## PROBLEM REQUIREMENTS
Starting with the line that contains "Políticas de Privacidad (536, 2483)" and stopping after the line that contains "Adios Impotencia Sexual (242, 54)", return each line below exactly as written, with no others.

*** Opening DATA UNDER STUDY ***

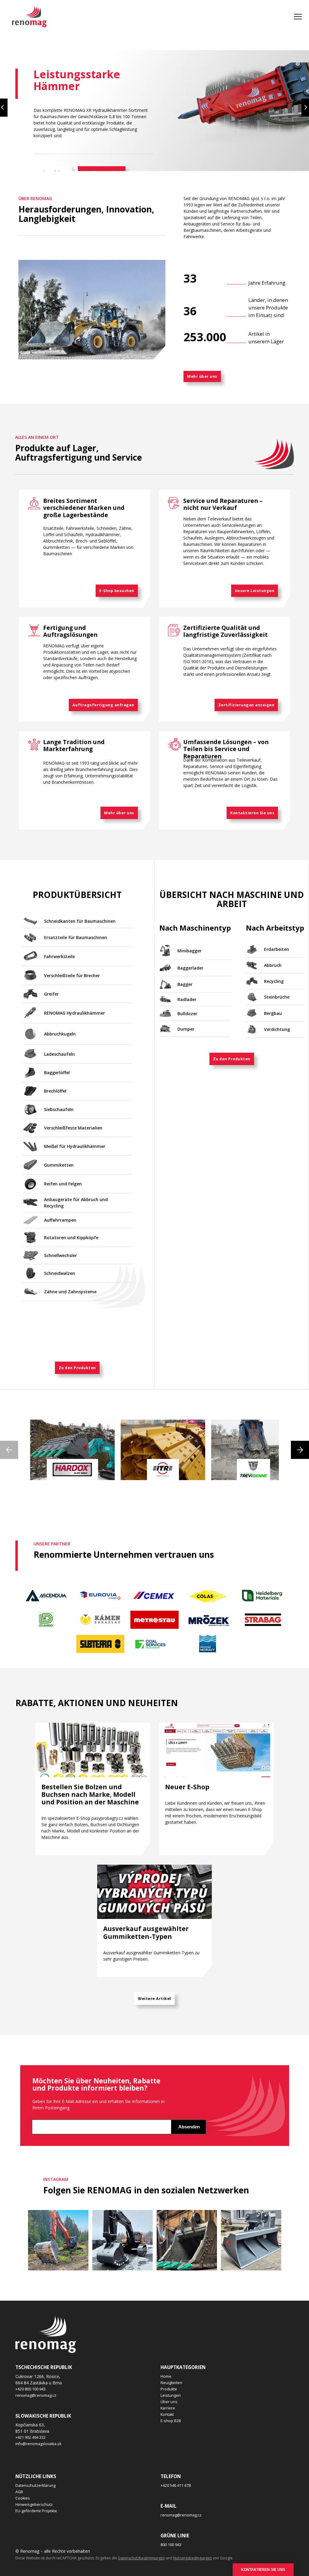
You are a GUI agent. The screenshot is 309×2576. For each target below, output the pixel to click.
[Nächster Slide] (305, 108)
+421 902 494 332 (30, 2437)
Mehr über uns (202, 376)
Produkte (169, 2389)
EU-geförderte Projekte (36, 2510)
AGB (19, 2491)
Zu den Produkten (77, 1367)
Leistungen (171, 2395)
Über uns (169, 2401)
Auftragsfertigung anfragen (103, 705)
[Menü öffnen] (298, 16)
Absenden (189, 2126)
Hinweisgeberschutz (34, 2504)
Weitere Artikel (154, 1998)
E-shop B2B (171, 2420)
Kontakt (167, 2414)
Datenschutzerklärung (35, 2485)
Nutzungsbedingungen (192, 2558)
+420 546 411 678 (176, 2485)
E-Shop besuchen (116, 590)
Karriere (168, 2408)
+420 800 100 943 (30, 2389)
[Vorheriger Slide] (4, 108)
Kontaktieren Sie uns (252, 812)
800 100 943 (171, 2544)
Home (166, 2376)
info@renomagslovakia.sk (38, 2443)
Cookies (22, 2498)
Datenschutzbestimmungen (141, 2558)
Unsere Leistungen (255, 590)
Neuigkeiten (171, 2382)
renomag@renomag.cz (35, 2395)
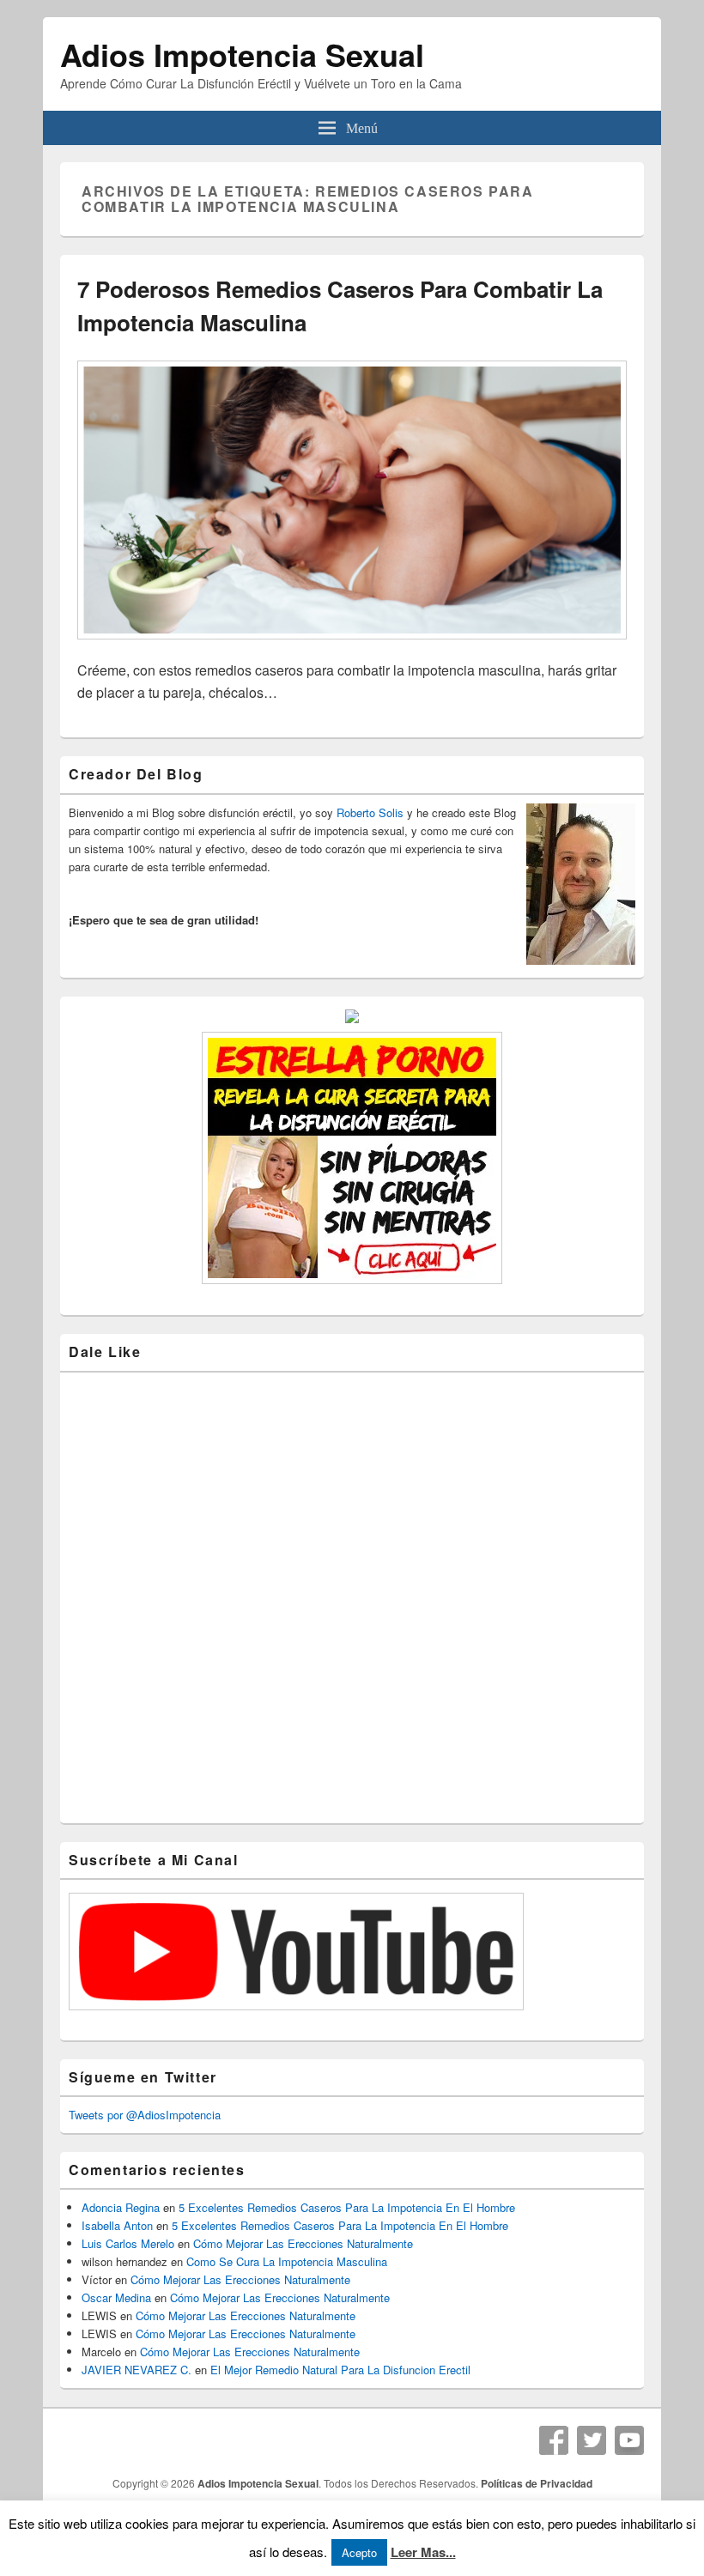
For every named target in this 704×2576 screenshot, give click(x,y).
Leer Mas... (423, 2552)
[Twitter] (591, 2440)
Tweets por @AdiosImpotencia (145, 2114)
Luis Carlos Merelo (128, 2243)
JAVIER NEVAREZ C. (136, 2369)
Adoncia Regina (121, 2207)
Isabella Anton (117, 2225)
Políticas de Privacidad (536, 2483)
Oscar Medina (116, 2297)
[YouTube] (629, 2440)
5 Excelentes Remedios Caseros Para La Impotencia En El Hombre (347, 2207)
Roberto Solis (370, 812)
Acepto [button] (359, 2552)
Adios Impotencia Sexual (242, 54)
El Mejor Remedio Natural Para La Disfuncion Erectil (340, 2369)
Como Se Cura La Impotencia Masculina (286, 2261)
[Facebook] (553, 2440)
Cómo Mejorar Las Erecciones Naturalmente (303, 2243)
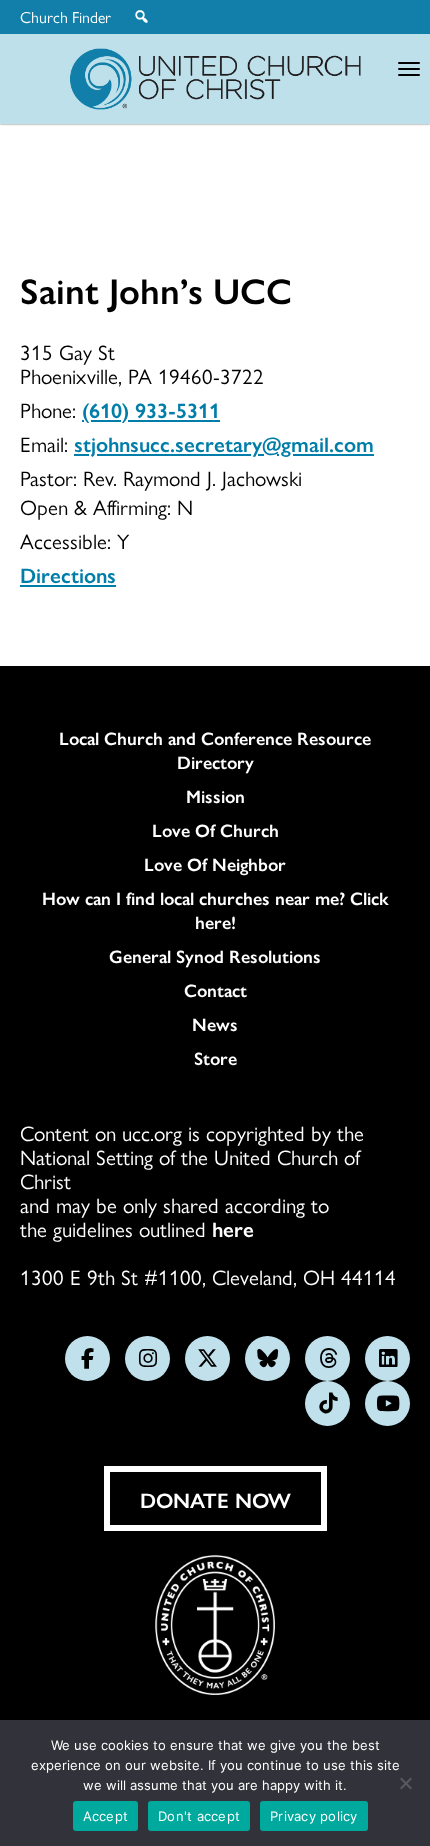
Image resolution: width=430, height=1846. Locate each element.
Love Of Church (215, 830)
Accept (106, 1816)
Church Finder (65, 17)
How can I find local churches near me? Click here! (215, 910)
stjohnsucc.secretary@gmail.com (224, 443)
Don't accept (199, 1816)
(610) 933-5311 (151, 409)
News (215, 1024)
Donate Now (215, 1499)
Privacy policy (314, 1816)
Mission (215, 796)
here (233, 1228)
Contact (215, 990)
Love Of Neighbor (215, 864)
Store (215, 1058)
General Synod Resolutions (215, 956)
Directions (68, 574)
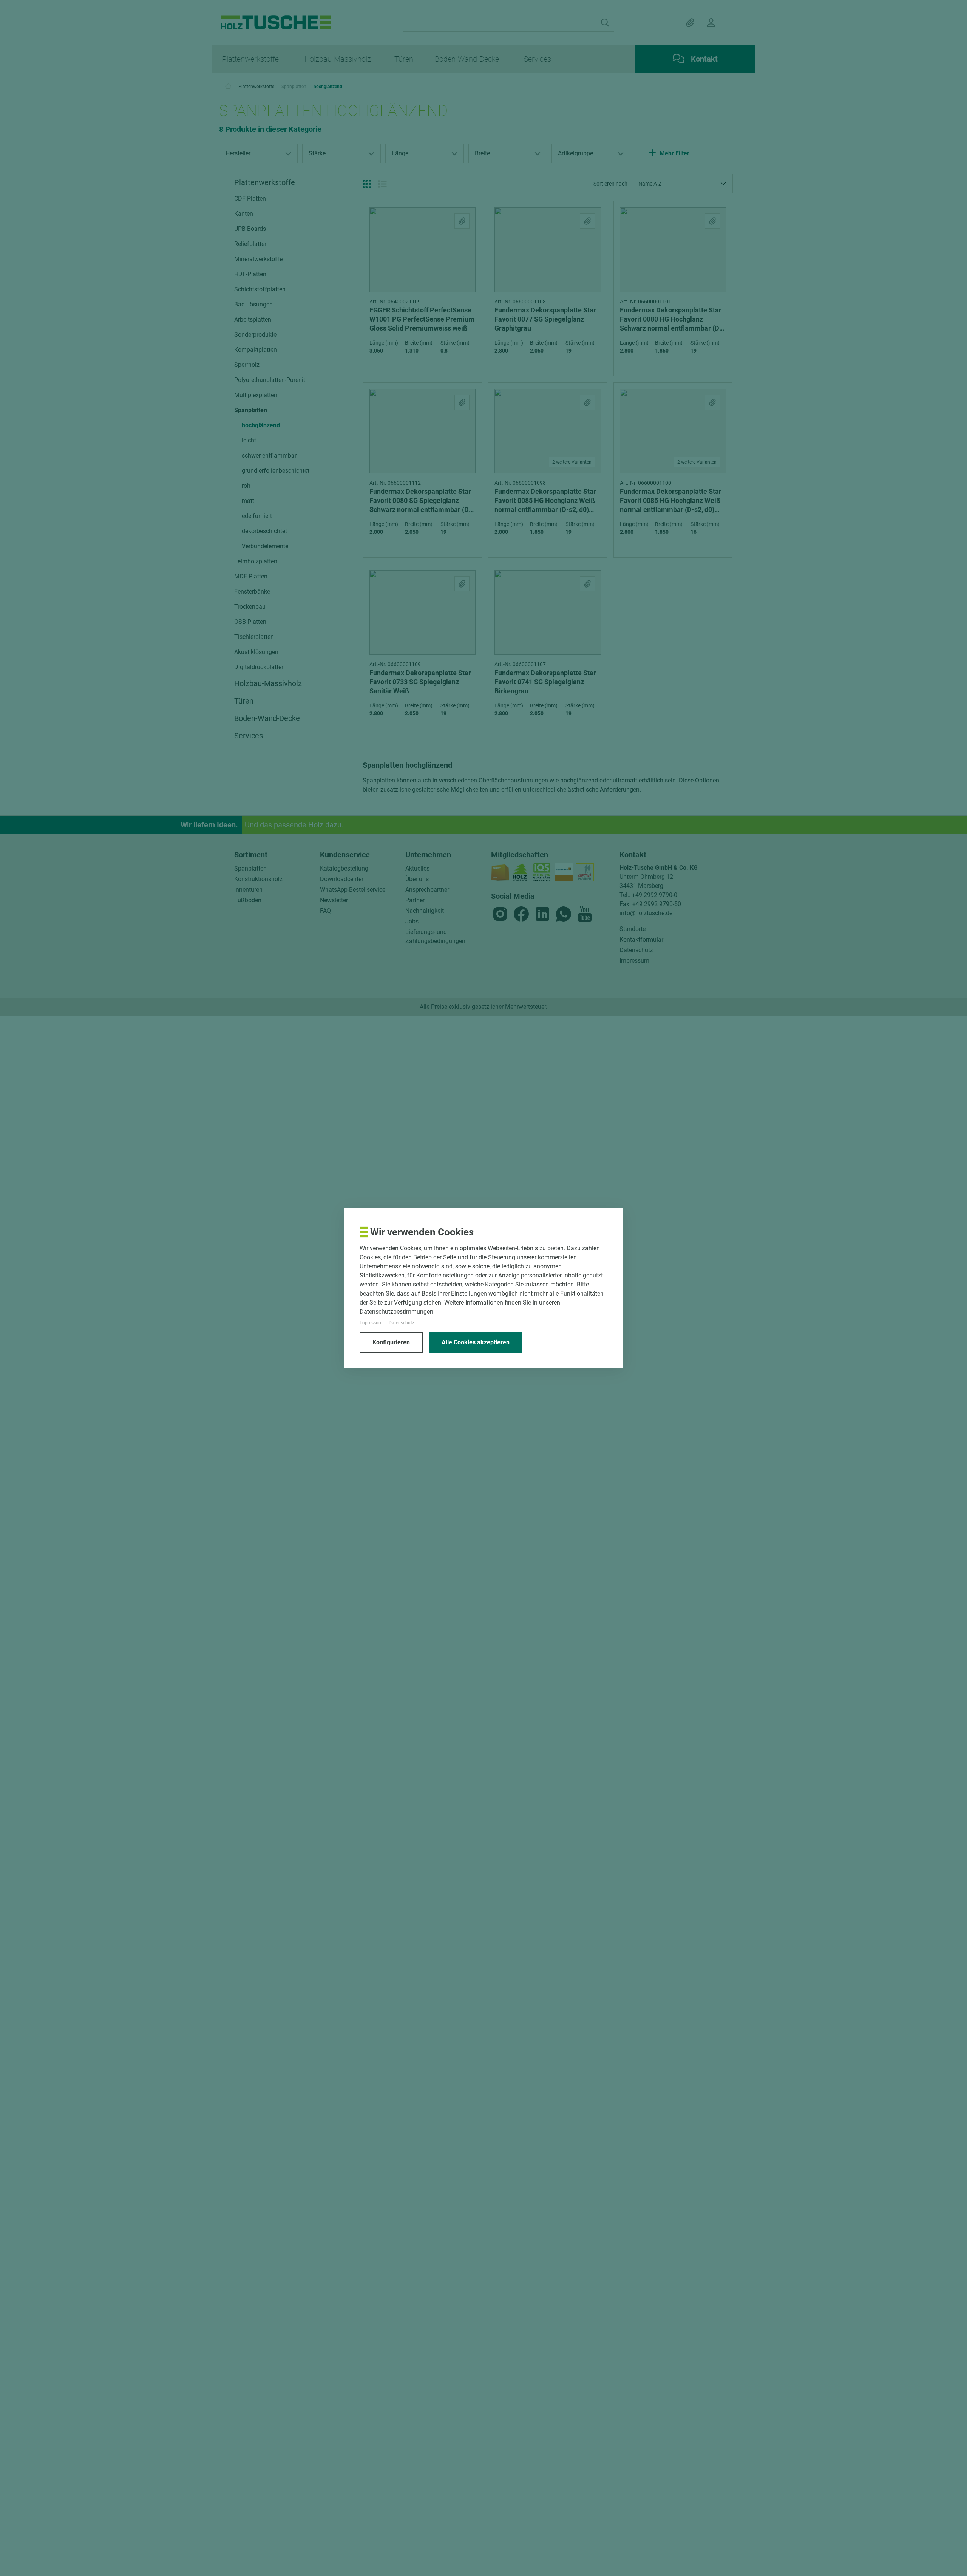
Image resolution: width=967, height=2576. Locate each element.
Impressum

*** Closing DATA UNDER STUDY ***

## SOLUTION
Políticas de Privacidad (536, 2483)
Oscar Medina (116, 2297)
[YouTube] (629, 2440)
5 Excelentes Remedios Caseros Para La Impotencia En El Hombre (347, 2207)
Roberto Solis (370, 812)
Acepto [button] (359, 2552)
Adios Impotencia Sexual (242, 54)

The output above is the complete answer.